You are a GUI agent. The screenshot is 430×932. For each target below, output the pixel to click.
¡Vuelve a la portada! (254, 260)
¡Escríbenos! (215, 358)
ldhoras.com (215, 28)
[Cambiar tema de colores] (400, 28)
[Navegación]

++++

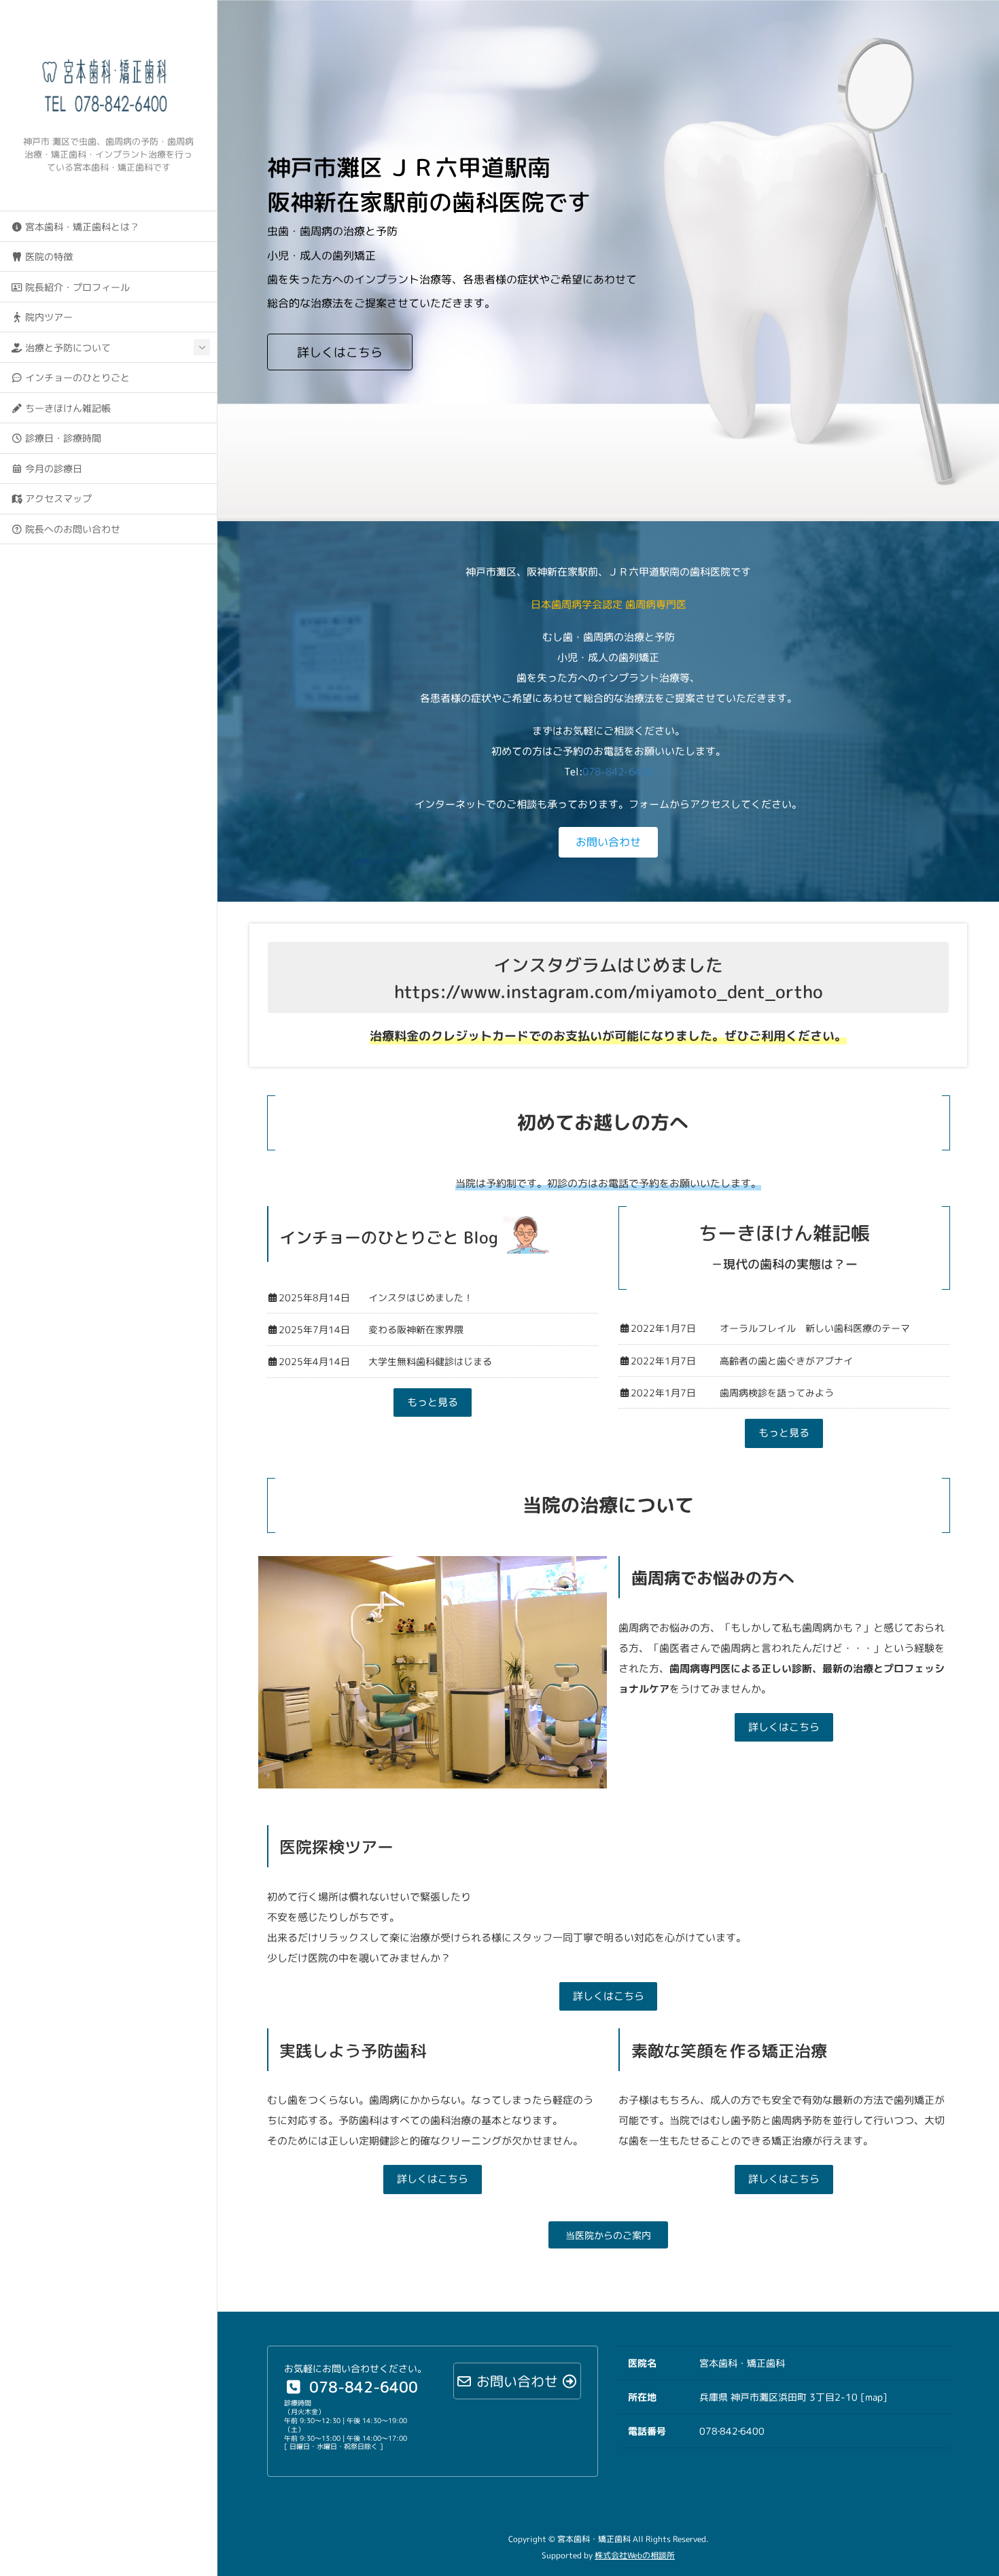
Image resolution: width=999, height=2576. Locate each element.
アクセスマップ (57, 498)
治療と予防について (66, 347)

++++

Please return only the lines above, starting at the line that has "You are a GUI" and ending at the line that has "[Navegación]", keeping both and leaving each one unchanged.

You are a GUI agent. The screenshot is 430×932. For each target below, output the pixel to click.
¡Vuelve a la portada! (254, 260)
¡Escríbenos! (215, 358)
ldhoras.com (215, 28)
[Cambiar tema de colores] (400, 28)
[Navegación]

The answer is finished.